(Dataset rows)

** Start **

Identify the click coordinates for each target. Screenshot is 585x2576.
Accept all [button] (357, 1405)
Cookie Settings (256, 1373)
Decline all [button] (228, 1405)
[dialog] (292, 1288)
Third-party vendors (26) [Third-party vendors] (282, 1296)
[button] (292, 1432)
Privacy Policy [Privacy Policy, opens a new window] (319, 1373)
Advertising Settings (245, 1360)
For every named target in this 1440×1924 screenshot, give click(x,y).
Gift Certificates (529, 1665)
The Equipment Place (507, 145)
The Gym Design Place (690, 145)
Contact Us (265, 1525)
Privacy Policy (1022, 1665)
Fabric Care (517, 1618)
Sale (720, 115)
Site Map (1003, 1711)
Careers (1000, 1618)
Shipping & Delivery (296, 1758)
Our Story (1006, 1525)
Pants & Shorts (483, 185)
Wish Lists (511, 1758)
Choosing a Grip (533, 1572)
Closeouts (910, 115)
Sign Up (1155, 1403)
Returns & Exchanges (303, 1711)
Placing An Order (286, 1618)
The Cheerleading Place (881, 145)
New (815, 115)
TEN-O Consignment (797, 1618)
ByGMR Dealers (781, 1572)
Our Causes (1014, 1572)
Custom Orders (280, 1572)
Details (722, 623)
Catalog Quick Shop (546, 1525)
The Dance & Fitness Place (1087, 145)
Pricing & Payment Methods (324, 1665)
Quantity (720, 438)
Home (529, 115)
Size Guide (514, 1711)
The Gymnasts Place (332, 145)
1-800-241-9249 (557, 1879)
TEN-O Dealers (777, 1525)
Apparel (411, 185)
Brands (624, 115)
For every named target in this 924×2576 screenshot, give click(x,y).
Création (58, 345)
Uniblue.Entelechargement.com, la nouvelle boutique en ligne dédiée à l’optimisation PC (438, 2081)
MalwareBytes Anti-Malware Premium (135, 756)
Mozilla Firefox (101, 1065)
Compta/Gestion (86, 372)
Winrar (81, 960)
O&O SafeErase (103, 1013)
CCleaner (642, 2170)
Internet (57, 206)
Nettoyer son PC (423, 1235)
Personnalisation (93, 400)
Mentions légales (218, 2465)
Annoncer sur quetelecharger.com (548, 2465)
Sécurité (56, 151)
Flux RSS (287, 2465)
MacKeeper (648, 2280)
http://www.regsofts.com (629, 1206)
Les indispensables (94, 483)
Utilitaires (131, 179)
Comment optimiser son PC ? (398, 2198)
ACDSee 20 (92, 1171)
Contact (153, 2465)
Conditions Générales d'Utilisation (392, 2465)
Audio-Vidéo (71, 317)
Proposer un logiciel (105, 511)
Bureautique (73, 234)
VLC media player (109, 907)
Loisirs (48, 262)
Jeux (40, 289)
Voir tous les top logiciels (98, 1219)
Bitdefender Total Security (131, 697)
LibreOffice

** End **

**Task description:**
Rewrite the entries, substituting "Privacy Notice" for every occurrence of "Privacy Policy" and leaving everything else unchanged.

**Task result:**
Identify the click coordinates for each target. Screenshot is 585x2576.
Accept all [button] (357, 1405)
Cookie Settings (256, 1373)
Decline all [button] (228, 1405)
[dialog] (292, 1288)
Third-party vendors (26) [Third-party vendors] (282, 1296)
[button] (292, 1432)
Privacy Notice [Privacy Notice, opens a new window] (319, 1373)
Advertising Settings (245, 1360)
For every named target in this 1440×1924 screenshot, give click(x,y).
Gift Certificates (529, 1665)
The Equipment Place (507, 145)
The Gym Design Place (690, 145)
Contact Us (265, 1525)
Privacy Notice (1022, 1665)
Fabric Care (517, 1618)
Sale (720, 115)
Site Map (1003, 1711)
Careers (1000, 1618)
Shipping & Delivery (296, 1758)
Our Story (1006, 1525)
Pants & Shorts (483, 185)
Wish Lists (511, 1758)
Choosing a Grip (533, 1572)
Closeouts (910, 115)
Sign Up (1155, 1403)
Returns & Exchanges (303, 1711)
Placing An Order (286, 1618)
The Cheerleading Place (881, 145)
New (815, 115)
TEN-O Consignment (797, 1618)
ByGMR Dealers (781, 1572)
Our Causes (1014, 1572)
Custom Orders (280, 1572)
Details (722, 623)
Catalog Quick Shop (546, 1525)
The Dance & Fitness Place (1087, 145)
Pricing & Payment Methods (324, 1665)
Quantity (720, 438)
Home (529, 115)
Size Guide (514, 1711)
The Gymnasts Place (332, 145)
1-800-241-9249 (557, 1879)
TEN-O Dealers (777, 1525)
Apparel (411, 185)
Brands (624, 115)
For every named target in this 924×2576 screenshot, give click(x,y).
Création (58, 345)
Uniblue.Entelechargement.com, la nouvelle boutique en ligne dédiée à l’optimisation PC (438, 2081)
MalwareBytes Anti-Malware Premium (135, 756)
Mozilla Firefox (101, 1065)
Compta/Gestion (86, 372)
Winrar (81, 960)
O&O SafeErase (103, 1013)
CCleaner (642, 2170)
Internet (57, 206)
Nettoyer son PC (423, 1235)
Personnalisation (93, 400)
Mentions légales (218, 2465)
Annoncer sur quetelecharger.com (548, 2465)
Sécurité (56, 151)
Flux RSS (287, 2465)
MacKeeper (648, 2280)
http://www.regsofts.com (629, 1206)
Les indispensables (94, 483)
Utilitaires (131, 179)
Comment optimiser son PC ? (398, 2198)
ACDSee 20 (92, 1171)
Contact (153, 2465)
Conditions Générales d'Utilisation (392, 2465)
Audio-Vidéo (71, 317)
Proposer un logiciel (105, 511)
Bureautique (73, 234)
VLC media player (109, 907)
Loisirs (48, 262)
Jeux (40, 289)
Voir tous les top logiciels (98, 1219)
Bitdefender Total Security (131, 697)
LibreOffice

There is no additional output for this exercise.